- **Work request**:
Find every line in the records below that holds the word "will" and copy it.

- **Extracted data**:
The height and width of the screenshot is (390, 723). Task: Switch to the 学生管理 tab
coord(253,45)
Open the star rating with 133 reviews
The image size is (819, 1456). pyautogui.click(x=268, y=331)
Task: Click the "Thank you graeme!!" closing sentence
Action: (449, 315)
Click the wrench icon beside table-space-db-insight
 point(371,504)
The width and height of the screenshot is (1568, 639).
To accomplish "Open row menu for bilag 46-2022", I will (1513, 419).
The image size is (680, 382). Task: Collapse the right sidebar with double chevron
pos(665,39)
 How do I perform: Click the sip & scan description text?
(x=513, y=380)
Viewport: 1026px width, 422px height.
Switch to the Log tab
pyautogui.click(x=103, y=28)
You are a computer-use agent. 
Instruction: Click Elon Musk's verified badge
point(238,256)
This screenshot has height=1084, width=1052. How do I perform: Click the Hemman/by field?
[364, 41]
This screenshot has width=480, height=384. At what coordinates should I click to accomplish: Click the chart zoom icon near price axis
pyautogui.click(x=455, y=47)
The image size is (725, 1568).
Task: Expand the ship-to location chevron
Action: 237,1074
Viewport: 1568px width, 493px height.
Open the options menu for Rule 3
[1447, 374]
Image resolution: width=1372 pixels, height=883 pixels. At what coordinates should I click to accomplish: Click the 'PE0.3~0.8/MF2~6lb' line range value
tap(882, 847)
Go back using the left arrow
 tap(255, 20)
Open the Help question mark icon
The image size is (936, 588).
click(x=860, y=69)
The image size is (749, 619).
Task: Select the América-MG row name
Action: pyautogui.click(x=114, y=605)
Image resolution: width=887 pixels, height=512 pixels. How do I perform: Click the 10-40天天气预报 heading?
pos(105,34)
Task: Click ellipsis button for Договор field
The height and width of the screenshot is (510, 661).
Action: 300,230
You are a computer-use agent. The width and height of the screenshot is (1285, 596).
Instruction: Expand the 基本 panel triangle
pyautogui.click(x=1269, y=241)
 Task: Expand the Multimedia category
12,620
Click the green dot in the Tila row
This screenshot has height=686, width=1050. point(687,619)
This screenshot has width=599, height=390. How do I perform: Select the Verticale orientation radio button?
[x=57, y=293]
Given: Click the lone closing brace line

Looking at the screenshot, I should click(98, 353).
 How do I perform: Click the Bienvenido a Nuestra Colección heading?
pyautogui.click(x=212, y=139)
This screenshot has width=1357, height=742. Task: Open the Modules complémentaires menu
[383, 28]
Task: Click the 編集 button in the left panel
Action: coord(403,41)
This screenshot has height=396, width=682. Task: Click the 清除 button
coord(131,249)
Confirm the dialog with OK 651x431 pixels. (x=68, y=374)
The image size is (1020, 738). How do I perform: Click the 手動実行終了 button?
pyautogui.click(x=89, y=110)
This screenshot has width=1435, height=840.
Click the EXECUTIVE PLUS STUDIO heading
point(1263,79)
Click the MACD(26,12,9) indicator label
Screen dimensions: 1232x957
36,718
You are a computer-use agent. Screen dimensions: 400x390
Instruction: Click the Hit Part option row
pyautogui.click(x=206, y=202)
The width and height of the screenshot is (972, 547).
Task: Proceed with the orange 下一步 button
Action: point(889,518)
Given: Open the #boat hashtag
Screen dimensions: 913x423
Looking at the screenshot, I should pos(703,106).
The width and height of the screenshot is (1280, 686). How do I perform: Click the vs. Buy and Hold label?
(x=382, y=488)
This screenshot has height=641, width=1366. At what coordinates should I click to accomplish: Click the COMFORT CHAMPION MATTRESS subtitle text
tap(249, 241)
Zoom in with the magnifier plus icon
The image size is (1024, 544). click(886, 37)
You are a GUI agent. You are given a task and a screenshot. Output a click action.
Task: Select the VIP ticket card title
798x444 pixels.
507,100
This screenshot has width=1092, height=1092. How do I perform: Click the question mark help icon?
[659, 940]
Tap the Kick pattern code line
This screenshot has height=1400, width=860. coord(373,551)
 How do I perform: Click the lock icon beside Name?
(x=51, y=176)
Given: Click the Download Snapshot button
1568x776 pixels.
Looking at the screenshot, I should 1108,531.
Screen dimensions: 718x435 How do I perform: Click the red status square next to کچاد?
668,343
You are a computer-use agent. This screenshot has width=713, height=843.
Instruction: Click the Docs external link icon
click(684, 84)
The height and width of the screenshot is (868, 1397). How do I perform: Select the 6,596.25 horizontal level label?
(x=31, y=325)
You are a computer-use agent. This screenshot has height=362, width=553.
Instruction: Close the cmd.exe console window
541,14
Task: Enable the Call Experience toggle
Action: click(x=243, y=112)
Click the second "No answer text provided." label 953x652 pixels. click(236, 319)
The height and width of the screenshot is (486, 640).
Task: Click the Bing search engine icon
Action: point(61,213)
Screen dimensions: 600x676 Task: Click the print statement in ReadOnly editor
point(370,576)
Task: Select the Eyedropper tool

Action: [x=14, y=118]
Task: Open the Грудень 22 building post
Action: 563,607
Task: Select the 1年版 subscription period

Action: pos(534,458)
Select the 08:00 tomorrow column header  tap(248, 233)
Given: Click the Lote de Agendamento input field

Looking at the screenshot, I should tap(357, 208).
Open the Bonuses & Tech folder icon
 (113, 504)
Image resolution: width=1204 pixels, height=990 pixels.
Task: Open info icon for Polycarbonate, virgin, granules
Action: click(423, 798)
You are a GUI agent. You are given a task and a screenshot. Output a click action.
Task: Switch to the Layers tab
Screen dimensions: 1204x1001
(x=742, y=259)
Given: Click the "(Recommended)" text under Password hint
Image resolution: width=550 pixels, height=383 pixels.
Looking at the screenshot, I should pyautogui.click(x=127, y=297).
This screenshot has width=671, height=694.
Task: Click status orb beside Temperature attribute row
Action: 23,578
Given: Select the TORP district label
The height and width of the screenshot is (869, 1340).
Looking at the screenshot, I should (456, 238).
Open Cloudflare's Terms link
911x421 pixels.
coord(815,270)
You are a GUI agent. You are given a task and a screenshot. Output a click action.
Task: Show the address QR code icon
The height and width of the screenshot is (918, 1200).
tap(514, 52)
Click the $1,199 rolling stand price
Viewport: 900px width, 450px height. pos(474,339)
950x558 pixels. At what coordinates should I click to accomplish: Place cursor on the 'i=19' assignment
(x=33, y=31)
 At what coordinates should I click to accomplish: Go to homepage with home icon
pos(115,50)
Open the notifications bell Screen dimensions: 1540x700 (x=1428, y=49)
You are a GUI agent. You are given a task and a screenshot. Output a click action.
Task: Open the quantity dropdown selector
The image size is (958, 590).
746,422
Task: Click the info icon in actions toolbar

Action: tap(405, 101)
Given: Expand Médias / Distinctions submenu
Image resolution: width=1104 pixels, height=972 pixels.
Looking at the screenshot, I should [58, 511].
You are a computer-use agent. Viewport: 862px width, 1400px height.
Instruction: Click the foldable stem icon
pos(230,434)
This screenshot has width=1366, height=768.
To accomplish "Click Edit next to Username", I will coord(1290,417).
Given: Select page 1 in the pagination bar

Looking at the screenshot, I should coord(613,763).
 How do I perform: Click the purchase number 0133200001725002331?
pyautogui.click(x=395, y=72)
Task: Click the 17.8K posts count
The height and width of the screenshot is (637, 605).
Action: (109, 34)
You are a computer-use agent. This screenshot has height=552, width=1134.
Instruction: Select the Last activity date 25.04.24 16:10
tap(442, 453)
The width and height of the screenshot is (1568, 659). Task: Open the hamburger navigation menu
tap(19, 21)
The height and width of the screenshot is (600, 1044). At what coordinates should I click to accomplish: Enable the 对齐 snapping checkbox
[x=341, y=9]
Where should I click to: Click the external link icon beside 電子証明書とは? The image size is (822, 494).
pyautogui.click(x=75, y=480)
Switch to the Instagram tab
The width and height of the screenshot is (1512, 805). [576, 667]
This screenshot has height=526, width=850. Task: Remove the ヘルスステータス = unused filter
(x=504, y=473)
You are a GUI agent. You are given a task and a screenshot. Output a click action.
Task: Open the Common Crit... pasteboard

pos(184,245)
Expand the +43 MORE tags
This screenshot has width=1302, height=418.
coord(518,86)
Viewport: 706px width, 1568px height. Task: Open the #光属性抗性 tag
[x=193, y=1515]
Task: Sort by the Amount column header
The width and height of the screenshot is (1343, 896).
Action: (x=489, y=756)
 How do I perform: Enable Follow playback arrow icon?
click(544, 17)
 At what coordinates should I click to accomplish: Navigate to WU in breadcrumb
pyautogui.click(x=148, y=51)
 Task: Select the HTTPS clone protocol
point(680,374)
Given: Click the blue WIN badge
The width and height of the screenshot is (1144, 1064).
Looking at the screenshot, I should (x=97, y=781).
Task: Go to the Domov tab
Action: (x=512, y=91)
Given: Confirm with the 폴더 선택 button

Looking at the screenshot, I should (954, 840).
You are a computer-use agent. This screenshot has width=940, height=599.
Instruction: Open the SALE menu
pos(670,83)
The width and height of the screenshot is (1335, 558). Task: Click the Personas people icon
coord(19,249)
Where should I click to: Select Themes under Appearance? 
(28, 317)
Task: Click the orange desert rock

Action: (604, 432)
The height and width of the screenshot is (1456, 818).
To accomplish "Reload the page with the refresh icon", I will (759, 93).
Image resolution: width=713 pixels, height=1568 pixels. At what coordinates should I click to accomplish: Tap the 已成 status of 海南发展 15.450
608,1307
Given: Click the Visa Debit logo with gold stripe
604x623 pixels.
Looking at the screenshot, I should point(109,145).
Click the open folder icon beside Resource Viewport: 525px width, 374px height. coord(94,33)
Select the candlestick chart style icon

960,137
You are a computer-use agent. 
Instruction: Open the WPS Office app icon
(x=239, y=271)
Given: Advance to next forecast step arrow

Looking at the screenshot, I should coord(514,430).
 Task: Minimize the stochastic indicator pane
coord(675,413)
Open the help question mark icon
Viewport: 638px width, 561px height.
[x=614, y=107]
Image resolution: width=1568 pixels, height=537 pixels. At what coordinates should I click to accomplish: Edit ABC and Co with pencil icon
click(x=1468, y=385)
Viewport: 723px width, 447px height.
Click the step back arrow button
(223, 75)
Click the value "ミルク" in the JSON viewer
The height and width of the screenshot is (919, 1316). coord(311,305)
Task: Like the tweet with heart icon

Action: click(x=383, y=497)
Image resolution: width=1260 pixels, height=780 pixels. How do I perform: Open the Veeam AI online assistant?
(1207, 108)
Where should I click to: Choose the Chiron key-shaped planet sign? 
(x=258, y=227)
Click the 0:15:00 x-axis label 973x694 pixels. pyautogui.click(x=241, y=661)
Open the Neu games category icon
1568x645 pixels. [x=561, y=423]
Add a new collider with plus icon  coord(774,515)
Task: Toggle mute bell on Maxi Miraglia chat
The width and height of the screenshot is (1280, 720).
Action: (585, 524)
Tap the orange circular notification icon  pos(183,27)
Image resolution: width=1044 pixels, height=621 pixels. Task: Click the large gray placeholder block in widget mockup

- **Your solution**:
To accomplish "Open row menu for bilag 46-2022", I will (1513, 419).
To accomplish "Click Edit next to Username", I will coord(1290,417).
To accomplish "Reload the page with the refresh icon", I will (759, 93).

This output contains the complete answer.